Extrait de page =>
····················
À Nantes, Les Raymonde se démarquent par une mission audacieuse : faire de l’espace artistique un lieu où toutes les voix, notamment celles des femmes et des minorités de genre, peuvent s’exprimer sans contrainte. Né d’une volonté de favoriser l’empouvoirement, ce collectif devient tranquillement un acteur incontournable de la scène culturelle nantaise, en donnant la priorité aux talents encore trop souvent écartés du milieu artistique traditionnel. Nous avons rencontré Solange Maribe, co-présidente de l’association.
Un espace d’expression pour les femmes et minorités de genre
« Initiée notamment par les artistes, Hillary Brooke et Laurène Pierre-Magnani, Les Raymonde sont inspirées des girls camp états-uniens, et défendent un modèle de mixité choisie qui vise à laisser plus de place aux femmes et aux minorités de genre dans les jams » explique Solange. Cette démarche répond à un constat évident dans le milieu artistique : malgré l’évolution des mentalités, l’art reste dominé par les hommes cisgenres, ce qui limite la représentation des femmes et des minorités de genre. « Les Raymonde ont ainsi pris l’initiative de proposer un cadre alternatif, où chacun·e peut trouver sa place. Par exemple, c’est la première fois que j’ai vu des personnes handicapées monter sur scène, et autant de personnes queer, racisées… C’est ce qui s’est passé pour moi : je me suis sentie immédiatement à ma place », raconte celle qui est aussi la figure de proue de Majeur·es, le premier annuaire inclusif des professionnel·les femmes, personnes trans et non binaires de la musique.
····················
Données fournies =>
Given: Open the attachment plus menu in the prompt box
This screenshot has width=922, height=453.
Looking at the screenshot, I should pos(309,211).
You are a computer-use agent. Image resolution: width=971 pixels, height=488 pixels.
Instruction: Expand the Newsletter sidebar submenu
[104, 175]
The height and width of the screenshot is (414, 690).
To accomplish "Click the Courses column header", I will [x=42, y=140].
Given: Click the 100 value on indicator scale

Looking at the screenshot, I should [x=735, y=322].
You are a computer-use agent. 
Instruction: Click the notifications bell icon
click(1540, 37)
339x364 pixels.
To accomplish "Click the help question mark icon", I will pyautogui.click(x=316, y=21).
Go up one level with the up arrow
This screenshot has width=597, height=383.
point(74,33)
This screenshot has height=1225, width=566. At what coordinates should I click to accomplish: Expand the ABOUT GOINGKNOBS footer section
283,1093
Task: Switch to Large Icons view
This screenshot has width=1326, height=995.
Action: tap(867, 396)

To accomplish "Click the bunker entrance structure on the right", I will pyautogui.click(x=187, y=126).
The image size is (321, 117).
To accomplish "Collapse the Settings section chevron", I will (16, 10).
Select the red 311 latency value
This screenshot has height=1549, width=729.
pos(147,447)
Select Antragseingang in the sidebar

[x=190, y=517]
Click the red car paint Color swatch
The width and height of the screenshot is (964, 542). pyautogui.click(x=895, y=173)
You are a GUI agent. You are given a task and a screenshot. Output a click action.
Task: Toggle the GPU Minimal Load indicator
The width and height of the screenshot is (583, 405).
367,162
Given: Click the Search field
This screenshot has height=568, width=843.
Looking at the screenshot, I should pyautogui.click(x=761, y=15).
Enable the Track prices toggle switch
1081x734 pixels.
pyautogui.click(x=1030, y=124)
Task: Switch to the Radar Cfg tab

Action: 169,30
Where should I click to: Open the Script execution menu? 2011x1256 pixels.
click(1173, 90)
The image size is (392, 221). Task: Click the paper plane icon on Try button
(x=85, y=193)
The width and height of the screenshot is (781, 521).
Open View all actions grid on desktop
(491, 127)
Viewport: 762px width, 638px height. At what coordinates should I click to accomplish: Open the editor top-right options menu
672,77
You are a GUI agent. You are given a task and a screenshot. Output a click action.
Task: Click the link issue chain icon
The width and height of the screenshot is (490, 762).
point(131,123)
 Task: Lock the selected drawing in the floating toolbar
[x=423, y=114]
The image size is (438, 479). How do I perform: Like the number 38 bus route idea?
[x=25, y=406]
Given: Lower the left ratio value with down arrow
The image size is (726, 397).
····················
Énoncé 1 => Condensez sous forme de liste le paragraphe de l'article sur Les Raymonde qui commence par « À Nantes, Les Raymonde se démarquent », en conservant ses faits principaux.
Énoncé 2 => Reproduisez à l'identique le passage de l'article sur Les Raymonde allant de « À Nantes, Les » à « co-présidente de l’association. ».
Les données constituent un ensemble indépendant de l'article sur Les Raymonde.

Solution 1 =>
- À Nantes, le collectif Les Raymonde a pour mission de faire de l'espace artistique un lieu où toutes les voix, notamment celles des femmes et des minorités de genre, peuvent s'exprimer sans contrainte.
- Né d'une volonté de favoriser l'empouvoirement, il devient un acteur incontournable de la scène culturelle nantaise.
- Il donne la priorité aux talents encore souvent écartés du milieu artistique traditionnel.
- Solange Maribe, co-présidente de l'association, a été interviewée.

Solution 2 =>
À Nantes, Les Raymonde se démarquent par une mission audacieuse : faire de l’espace artistique un lieu où toutes les voix, notamment celles des femmes et des minorités de genre, peuvent s’exprimer sans contrainte. Né d’une volonté de favoriser l’empouvoirement, ce collectif devient tranquillement un acteur incontournable de la scène culturelle nantaise, en donnant la priorité aux talents encore trop souvent écartés du milieu artistique traditionnel. Nous avons rencontré Solange Maribe, co-présidente de l’association.